### Stored dataset items

+ + + + +

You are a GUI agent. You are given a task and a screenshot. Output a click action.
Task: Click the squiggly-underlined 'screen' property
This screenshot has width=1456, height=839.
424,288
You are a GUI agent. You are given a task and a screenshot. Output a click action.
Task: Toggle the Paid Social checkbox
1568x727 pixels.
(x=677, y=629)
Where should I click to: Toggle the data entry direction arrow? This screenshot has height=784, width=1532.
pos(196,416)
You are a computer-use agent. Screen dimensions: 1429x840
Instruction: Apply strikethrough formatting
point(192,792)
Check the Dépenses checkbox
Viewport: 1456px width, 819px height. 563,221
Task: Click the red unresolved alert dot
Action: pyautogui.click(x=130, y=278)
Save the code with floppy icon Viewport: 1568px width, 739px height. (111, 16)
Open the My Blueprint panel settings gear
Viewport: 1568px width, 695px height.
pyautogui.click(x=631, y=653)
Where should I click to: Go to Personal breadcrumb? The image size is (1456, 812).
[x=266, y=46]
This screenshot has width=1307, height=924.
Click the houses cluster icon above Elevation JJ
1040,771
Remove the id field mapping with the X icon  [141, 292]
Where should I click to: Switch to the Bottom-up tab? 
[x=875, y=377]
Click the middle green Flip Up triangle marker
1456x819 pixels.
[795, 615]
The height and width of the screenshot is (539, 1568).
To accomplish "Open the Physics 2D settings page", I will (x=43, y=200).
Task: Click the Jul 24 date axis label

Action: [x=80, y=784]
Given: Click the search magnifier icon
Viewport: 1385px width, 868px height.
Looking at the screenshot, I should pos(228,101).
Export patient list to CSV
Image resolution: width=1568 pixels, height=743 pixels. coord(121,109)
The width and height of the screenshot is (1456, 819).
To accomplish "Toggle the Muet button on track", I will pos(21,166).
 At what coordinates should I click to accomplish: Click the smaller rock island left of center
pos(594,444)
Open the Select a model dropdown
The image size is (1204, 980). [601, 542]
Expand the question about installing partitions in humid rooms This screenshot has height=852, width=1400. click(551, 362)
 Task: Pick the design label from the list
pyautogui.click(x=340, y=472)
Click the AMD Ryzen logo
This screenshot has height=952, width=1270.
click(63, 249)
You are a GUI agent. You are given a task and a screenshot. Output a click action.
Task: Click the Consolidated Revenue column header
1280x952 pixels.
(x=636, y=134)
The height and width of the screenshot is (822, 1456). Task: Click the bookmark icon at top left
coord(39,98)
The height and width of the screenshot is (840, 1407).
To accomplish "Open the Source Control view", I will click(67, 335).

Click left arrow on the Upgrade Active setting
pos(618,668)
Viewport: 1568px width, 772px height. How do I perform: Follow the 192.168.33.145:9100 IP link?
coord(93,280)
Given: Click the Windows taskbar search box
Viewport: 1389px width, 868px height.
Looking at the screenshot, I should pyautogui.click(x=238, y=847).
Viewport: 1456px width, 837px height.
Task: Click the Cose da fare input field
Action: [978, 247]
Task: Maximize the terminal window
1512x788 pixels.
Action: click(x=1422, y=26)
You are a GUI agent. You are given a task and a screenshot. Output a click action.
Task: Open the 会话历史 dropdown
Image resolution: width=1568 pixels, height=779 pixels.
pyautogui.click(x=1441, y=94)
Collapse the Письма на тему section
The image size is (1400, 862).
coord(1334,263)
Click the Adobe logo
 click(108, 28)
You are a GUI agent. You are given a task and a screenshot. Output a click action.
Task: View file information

+ + + + +

### WORK REQUEST
A full, exact repeat of the entries above is required.

### THE COMPLETED TASK
You are a GUI agent. You are given a task and a screenshot. Output a click action.
Task: Click the squiggly-underlined 'screen' property
This screenshot has width=1456, height=839.
424,288
You are a GUI agent. You are given a task and a screenshot. Output a click action.
Task: Toggle the Paid Social checkbox
1568x727 pixels.
(x=677, y=629)
Where should I click to: Toggle the data entry direction arrow? This screenshot has height=784, width=1532.
pos(196,416)
You are a computer-use agent. Screen dimensions: 1429x840
Instruction: Apply strikethrough formatting
point(192,792)
Check the Dépenses checkbox
Viewport: 1456px width, 819px height. 563,221
Task: Click the red unresolved alert dot
Action: pyautogui.click(x=130, y=278)
Save the code with floppy icon Viewport: 1568px width, 739px height. (111, 16)
Open the My Blueprint panel settings gear
Viewport: 1568px width, 695px height.
pyautogui.click(x=631, y=653)
Where should I click to: Go to Personal breadcrumb? The image size is (1456, 812).
[x=266, y=46]
This screenshot has width=1307, height=924.
Click the houses cluster icon above Elevation JJ
1040,771
Remove the id field mapping with the X icon  [141, 292]
Where should I click to: Switch to the Bottom-up tab? 
[x=875, y=377]
Click the middle green Flip Up triangle marker
1456x819 pixels.
[795, 615]
The height and width of the screenshot is (539, 1568).
To accomplish "Open the Physics 2D settings page", I will (x=43, y=200).
Task: Click the Jul 24 date axis label

Action: [x=80, y=784]
Given: Click the search magnifier icon
Viewport: 1385px width, 868px height.
Looking at the screenshot, I should pos(228,101).
Export patient list to CSV
Image resolution: width=1568 pixels, height=743 pixels. coord(121,109)
The width and height of the screenshot is (1456, 819).
To accomplish "Toggle the Muet button on track", I will pos(21,166).
 At what coordinates should I click to accomplish: Click the smaller rock island left of center
pos(594,444)
Open the Select a model dropdown
The image size is (1204, 980). [601, 542]
Expand the question about installing partitions in humid rooms This screenshot has height=852, width=1400. click(551, 362)
 Task: Pick the design label from the list
pyautogui.click(x=340, y=472)
Click the AMD Ryzen logo
This screenshot has height=952, width=1270.
click(63, 249)
You are a GUI agent. You are given a task and a screenshot. Output a click action.
Task: Click the Consolidated Revenue column header
1280x952 pixels.
(x=636, y=134)
The height and width of the screenshot is (822, 1456). Task: Click the bookmark icon at top left
coord(39,98)
The height and width of the screenshot is (840, 1407).
To accomplish "Open the Source Control view", I will click(67, 335).

Click left arrow on the Upgrade Active setting
pos(618,668)
Viewport: 1568px width, 772px height. How do I perform: Follow the 192.168.33.145:9100 IP link?
coord(93,280)
Given: Click the Windows taskbar search box
Viewport: 1389px width, 868px height.
Looking at the screenshot, I should pyautogui.click(x=238, y=847).
Viewport: 1456px width, 837px height.
Task: Click the Cose da fare input field
Action: [978, 247]
Task: Maximize the terminal window
1512x788 pixels.
Action: click(x=1422, y=26)
You are a GUI agent. You are given a task and a screenshot. Output a click action.
Task: Open the 会话历史 dropdown
Image resolution: width=1568 pixels, height=779 pixels.
pyautogui.click(x=1441, y=94)
Collapse the Письма на тему section
The image size is (1400, 862).
coord(1334,263)
Click the Adobe logo
 click(108, 28)
You are a GUI agent. You are given a task and a screenshot. Output a click action.
Task: View file information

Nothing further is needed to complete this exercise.